Morning is a metaphor for many things – new beginnings, fresh ideas, and more. If we take a hypothetic 75 years as the expected life span of a man, we can as well break those years into three equal parts, twenty five years each. A man is born (into a family) and learns the ways of life. The crying baby soon learns to walk, talk, locate the potty when pressed, and properly engage with adults and other kids alike. During the teenage years, the society expects a lot more from the boy than the baby, and rightly so. His senses have been further developed, and he has abundant time and energy to experiment, but generally not much money to do that. Someone, often his parents, foots his bills. At about noon, in the life of a man, he is expected to have learnt a specialized skill and becomes suitably positioned to contribute to the economy of the society.
Afternoon signifies the middle years, often characterized by a state of flux. If a man comes into the afternoon without adequate preparation – psychological, financial, emotional, spiritual, and intellectual – the pressure becomes more difficult to bear. He is expected to earn enough living to cater for his own family (even if he chooses not to marry) and also begin to contribute to society in greater measure. The ‘me’ years slip into the ‘we’ years and he is easily agitated when his expectations for each milestone do not come through, or are delayed. In the afternoon of his life, man has a lot of money and energy, but time becomes increasingly scarce for him to fully enjoy all that life has bestowed on him. Thus, a man ought to enter this season fully prepared, learn the (bitter) lessons in time, rise when he falls, and take heed to enjoy the gifts of life lest the sun sets on him, suddenly.
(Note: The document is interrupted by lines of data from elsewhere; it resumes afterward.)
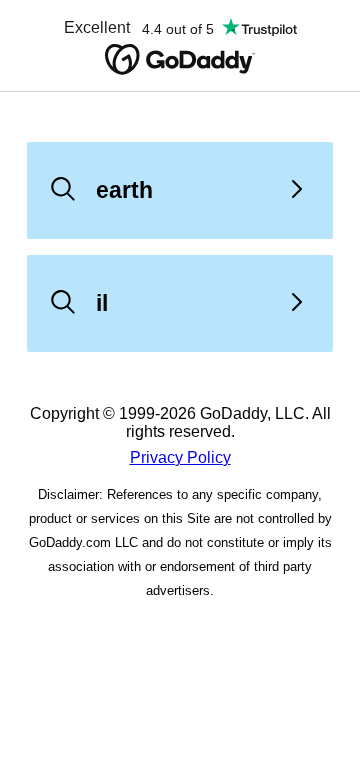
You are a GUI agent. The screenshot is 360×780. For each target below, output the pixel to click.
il (102, 303)
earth (124, 190)
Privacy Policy (180, 457)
Night is that time when no man can work again. It is that season when, after man has laboured hard in this life, and his offspring have been properly trained and equipped for their own afternoon time, he settles down to enjoy the benefits of labour. Do you realise the awkwardness of the sight of a septuagenarian carrying blocks of cement at a building site? Who would wish their dad to be in such a position? The sleep of a man who has worked hard all day ought to be sweet. Man, in his old age, has the abundant money and time, but he lacks the energy to enjoy these resources like a young man would. What do you think about these three seasons of life? Which season are you currently in and how has life treated you thus far (or the other way round)? What are your silent dreams and those concerns and prayers that keep your eyes open at night? I am persuaded that we ought to always seek our Creator for direction even as we dash out every morning to earn a living; lest, we continue to run ‘hundred miles per hour in the wrong direction!’